You don't have to prove it. This is a definition (no proofs allowed). The definition is saying that if there's a vector $f'(\mathbf{a})$ satisfying the definition, then we call it the derivative. The definition is not actually claiming that the vector exists (it doesn't always, depending on $f$).

Ackbach said:
You don't have to prove it. This is a definition (no proofs allowed). The definition is saying that if there's a vector $f'(\mathbf{a})$ satisfying the definition, then we call it the derivative. The definition is not actually claiming that the vector exists (it doesn't always, depending on $f$).
Thanks Ackbach ...

Appreciate the help...

Peter

## 1. What is the definition of a derivative of a real-valued function of several variables?

The derivative of a real-valued function of several variables, as defined by Junghenn in Defn 9.1.3, is the rate of change of the function with respect to one of its independent variables. This is typically denoted by the symbol ∂f(x,y)/∂x or ∂f(x,y)/∂y.

## 2. How is the derivative of a real-valued function of several variables calculated?

The derivative of a real-valued function of several variables can be calculated using the same principles as a single-variable derivative. It involves taking the limit as the change in the independent variable approaches zero, and using the partial derivative notation to denote which variable is being held constant.

## 3. What is the significance of the derivative of a real-valued function of several variables?

The derivative of a real-valued function of several variables is an important concept in multivariable calculus, as it allows us to determine the slope or rate of change of a function in multiple dimensions.

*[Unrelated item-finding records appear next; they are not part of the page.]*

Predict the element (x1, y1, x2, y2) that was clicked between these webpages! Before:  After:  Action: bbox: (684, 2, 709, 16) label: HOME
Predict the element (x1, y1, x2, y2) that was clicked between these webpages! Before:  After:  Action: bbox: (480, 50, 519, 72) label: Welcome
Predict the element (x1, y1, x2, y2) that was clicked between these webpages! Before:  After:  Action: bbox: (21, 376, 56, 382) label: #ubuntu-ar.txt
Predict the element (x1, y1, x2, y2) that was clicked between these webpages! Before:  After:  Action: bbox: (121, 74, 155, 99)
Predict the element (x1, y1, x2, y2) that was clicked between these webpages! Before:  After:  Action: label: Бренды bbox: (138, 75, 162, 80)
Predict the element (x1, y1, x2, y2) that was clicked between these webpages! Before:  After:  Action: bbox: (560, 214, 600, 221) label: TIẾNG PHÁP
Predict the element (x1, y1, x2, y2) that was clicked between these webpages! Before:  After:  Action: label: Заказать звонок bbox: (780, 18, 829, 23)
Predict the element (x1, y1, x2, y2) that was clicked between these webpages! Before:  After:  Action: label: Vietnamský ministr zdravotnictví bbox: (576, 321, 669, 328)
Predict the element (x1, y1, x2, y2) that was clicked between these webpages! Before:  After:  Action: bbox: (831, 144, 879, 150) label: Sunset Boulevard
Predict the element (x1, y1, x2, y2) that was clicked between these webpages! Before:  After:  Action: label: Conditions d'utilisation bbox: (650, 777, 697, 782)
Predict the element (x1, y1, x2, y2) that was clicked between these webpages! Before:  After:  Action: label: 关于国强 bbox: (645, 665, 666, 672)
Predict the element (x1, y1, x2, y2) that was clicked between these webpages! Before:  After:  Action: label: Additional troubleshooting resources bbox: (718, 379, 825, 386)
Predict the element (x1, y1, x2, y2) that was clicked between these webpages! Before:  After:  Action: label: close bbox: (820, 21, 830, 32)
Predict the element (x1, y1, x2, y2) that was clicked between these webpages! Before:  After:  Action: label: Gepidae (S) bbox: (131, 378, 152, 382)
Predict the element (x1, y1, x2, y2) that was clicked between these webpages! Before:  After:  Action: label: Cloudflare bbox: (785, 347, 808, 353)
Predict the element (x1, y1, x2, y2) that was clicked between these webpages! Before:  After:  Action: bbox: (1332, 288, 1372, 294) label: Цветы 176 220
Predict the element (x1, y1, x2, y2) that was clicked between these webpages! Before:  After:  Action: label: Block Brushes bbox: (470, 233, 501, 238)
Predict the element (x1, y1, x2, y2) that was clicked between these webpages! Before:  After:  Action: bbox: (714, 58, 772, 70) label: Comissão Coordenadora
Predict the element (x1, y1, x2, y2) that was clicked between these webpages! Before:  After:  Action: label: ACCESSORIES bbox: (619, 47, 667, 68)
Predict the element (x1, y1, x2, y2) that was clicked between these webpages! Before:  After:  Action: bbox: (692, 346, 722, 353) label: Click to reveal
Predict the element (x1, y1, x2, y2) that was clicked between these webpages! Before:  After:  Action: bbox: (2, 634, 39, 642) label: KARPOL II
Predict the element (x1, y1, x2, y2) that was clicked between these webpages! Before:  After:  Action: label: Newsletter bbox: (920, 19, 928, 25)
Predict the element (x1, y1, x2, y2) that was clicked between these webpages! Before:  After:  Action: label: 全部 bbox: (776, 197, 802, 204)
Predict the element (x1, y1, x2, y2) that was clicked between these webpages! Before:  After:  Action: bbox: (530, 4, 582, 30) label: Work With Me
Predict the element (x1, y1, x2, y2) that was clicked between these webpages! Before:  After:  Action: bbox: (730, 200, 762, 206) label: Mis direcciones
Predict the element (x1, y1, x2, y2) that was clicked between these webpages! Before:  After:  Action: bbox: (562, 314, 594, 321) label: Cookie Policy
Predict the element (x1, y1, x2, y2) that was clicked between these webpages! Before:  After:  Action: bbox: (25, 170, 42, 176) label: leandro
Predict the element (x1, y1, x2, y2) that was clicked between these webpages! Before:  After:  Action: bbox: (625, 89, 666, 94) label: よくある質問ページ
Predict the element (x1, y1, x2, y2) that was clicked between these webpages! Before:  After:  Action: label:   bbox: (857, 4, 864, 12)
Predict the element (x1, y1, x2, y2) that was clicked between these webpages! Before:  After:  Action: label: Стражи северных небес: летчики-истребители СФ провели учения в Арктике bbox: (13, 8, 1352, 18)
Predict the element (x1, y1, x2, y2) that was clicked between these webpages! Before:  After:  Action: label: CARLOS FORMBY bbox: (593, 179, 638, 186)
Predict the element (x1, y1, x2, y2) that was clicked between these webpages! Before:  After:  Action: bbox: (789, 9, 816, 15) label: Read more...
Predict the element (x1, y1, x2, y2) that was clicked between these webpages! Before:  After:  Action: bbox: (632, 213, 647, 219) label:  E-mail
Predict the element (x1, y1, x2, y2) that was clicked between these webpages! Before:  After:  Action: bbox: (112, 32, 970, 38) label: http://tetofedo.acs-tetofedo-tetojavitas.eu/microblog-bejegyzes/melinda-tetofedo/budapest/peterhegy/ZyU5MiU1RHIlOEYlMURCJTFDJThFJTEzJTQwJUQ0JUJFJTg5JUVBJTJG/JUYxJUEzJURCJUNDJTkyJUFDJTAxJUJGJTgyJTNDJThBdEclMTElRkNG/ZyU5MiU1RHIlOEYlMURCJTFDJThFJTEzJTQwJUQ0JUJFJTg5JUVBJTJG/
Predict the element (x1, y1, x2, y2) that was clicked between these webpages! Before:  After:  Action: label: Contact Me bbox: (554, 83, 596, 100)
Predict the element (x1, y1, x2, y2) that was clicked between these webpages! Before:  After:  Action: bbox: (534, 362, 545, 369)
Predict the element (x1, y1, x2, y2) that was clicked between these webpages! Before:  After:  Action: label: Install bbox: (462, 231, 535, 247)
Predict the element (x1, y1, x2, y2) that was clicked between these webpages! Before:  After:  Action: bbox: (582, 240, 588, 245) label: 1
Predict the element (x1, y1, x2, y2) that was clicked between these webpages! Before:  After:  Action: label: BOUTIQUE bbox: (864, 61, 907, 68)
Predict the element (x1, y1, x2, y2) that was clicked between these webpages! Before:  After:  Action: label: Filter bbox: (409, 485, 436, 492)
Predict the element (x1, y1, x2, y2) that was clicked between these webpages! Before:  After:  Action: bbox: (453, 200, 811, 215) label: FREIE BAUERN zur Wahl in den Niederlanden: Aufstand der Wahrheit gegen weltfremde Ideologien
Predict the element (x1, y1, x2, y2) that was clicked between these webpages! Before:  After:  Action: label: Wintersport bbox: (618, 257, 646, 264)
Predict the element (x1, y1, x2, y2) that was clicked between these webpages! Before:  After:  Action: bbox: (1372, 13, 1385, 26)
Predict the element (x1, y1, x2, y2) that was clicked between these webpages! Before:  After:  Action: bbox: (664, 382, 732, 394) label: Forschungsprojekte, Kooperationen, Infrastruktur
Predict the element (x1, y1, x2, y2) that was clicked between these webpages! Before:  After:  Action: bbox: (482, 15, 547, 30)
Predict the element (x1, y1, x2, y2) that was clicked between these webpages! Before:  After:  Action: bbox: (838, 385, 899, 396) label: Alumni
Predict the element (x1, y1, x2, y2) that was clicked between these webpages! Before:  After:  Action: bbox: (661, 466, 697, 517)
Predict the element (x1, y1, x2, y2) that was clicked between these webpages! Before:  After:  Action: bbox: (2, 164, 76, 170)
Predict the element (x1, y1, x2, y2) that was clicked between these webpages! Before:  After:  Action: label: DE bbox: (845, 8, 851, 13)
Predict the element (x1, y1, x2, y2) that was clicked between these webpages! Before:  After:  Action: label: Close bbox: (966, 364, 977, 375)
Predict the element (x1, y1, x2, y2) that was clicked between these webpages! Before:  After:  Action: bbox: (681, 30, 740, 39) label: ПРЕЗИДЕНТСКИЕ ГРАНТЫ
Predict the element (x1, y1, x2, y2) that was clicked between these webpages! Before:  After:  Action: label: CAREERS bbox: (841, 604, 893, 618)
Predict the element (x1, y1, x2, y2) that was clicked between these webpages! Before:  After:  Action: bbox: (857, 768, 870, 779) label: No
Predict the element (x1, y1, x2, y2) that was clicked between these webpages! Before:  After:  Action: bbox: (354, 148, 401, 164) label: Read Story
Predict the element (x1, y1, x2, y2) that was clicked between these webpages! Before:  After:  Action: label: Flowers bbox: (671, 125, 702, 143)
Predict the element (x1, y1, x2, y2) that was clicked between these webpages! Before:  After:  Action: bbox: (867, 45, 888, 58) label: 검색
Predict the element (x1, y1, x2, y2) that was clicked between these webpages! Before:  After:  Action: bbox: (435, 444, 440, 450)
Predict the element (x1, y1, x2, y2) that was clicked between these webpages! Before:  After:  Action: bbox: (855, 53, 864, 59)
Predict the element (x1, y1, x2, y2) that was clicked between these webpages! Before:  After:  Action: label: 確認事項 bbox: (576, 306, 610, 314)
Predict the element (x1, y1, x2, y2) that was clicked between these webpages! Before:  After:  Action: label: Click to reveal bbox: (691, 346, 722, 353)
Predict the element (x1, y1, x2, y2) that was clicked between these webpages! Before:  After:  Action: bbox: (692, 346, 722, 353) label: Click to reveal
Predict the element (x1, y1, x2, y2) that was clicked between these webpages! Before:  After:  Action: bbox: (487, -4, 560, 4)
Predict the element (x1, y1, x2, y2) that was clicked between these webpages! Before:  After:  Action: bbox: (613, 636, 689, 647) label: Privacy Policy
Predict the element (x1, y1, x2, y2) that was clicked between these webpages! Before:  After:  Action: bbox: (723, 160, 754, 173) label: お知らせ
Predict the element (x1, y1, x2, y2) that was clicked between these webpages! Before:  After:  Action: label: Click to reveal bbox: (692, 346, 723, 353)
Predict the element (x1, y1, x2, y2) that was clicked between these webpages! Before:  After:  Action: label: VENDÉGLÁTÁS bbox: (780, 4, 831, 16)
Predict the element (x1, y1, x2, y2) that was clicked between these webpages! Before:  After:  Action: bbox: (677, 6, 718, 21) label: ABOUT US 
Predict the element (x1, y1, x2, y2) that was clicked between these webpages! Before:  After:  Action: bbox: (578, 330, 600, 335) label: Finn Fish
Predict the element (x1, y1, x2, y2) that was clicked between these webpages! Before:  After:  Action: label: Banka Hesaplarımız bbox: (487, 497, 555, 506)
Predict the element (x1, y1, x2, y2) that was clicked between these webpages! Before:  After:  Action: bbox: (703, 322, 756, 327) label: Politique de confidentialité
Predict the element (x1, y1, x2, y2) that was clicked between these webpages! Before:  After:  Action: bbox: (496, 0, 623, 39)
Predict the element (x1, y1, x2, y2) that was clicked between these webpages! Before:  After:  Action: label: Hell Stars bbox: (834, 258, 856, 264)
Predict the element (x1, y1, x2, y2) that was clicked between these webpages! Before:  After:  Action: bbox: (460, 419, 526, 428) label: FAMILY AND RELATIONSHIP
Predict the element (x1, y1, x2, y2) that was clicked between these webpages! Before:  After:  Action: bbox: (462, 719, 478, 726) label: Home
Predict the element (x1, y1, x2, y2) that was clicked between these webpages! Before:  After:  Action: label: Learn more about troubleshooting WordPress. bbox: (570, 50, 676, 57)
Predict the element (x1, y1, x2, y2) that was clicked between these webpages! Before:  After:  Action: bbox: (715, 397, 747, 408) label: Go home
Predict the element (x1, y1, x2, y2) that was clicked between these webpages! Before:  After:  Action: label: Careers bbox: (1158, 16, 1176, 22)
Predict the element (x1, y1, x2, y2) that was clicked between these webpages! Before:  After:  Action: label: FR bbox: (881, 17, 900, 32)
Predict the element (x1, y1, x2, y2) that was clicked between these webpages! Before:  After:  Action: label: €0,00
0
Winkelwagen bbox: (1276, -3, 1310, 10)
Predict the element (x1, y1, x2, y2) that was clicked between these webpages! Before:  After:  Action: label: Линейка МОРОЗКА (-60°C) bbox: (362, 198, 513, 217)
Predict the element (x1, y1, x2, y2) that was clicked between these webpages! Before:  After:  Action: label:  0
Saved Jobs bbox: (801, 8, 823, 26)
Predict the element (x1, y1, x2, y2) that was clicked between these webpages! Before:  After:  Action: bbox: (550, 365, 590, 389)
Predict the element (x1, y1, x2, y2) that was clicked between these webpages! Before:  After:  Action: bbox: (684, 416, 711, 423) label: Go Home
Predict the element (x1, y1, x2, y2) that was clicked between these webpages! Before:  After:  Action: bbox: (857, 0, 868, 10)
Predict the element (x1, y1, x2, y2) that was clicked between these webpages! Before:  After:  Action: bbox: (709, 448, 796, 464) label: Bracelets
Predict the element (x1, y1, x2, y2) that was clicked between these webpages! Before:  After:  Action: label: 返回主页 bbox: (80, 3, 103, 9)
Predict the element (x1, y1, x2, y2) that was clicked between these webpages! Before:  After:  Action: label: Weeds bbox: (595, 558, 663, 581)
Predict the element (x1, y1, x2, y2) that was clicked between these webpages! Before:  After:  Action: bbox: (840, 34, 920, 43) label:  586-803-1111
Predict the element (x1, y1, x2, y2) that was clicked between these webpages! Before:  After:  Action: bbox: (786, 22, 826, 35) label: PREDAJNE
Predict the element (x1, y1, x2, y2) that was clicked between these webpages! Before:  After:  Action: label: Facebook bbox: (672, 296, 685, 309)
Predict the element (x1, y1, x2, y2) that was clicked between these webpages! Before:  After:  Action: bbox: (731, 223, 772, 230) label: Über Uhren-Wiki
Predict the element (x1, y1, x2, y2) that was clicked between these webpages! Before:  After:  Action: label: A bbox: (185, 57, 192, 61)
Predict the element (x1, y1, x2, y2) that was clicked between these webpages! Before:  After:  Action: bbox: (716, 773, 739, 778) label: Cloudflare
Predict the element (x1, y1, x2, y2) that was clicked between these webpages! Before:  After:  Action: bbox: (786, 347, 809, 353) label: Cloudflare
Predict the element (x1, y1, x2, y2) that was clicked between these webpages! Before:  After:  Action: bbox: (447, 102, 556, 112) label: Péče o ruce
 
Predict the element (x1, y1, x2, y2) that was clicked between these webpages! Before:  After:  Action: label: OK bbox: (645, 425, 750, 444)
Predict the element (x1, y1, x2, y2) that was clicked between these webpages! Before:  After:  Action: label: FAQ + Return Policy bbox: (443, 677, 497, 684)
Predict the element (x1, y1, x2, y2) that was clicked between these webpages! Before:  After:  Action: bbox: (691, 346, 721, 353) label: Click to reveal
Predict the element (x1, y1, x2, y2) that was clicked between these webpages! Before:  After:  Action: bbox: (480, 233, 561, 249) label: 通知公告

It is also used in optimization problems to find the maximum or minimum value of a function.

## 4. Can the derivative of a real-valued function of several variables be negative?

Yes, the derivative of a real-valued function of several variables can be negative. This indicates that the function is decreasing in the direction of the independent variable being considered. However, it is important to note that the derivative can also be negative if the function is decreasing in a different direction.

## 5. Are there any limitations on when the derivative of a real-valued function of several variables can be calculated?

There are some limitations on when the derivative of a real-valued function of several variables can be calculated. For example, if the function is not continuous or differentiable at a certain point, the derivative cannot be calculated at that point. Additionally, if the function is discontinuous or has sharp corners, the derivative may not exist at those points.